=== Activity ===
In the data below, the answer is the run of lines from the line containing "You are a computer-use agent. Screen" through the line containing "This screenshot has width=1536, height=602.", both included; print it exactly and nothing else.

=== Records for processing ===
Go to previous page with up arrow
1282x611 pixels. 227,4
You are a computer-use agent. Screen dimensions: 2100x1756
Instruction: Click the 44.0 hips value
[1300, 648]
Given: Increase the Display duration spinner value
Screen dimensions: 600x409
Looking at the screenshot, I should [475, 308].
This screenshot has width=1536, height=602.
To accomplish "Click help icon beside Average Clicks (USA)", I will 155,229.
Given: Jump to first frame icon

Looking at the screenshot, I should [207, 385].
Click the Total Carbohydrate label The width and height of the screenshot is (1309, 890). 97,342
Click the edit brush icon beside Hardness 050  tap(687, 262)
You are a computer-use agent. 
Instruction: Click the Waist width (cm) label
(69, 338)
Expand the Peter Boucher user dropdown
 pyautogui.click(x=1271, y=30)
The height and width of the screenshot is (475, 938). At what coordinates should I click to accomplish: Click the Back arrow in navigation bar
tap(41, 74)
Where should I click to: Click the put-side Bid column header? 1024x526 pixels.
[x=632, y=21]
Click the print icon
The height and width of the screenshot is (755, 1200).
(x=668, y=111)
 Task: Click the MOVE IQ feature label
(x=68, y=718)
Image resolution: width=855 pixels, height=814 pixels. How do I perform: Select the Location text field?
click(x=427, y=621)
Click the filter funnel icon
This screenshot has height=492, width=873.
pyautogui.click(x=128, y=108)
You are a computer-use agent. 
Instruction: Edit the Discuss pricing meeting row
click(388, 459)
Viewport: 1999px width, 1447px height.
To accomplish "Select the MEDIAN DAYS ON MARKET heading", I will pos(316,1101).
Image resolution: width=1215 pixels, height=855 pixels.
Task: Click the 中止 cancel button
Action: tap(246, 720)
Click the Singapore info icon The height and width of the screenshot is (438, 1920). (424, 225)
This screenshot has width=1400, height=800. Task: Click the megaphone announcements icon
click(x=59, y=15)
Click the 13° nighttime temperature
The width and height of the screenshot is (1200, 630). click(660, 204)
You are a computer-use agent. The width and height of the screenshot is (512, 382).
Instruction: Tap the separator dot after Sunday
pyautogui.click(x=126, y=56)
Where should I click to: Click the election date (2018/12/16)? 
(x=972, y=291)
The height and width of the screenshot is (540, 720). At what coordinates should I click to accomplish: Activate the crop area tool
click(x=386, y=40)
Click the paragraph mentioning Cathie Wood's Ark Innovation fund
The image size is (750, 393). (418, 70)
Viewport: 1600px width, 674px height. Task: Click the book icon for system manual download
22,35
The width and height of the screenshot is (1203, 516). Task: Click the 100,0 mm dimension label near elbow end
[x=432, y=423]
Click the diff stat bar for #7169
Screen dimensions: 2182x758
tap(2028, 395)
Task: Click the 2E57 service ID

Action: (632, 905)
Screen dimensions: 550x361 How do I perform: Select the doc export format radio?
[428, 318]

=== Answer to the problem ===
You are a computer-use agent. Screen dimensions: 2100x1756
Instruction: Click the 44.0 hips value
[1300, 648]
Given: Increase the Display duration spinner value
Screen dimensions: 600x409
Looking at the screenshot, I should [475, 308].
This screenshot has width=1536, height=602.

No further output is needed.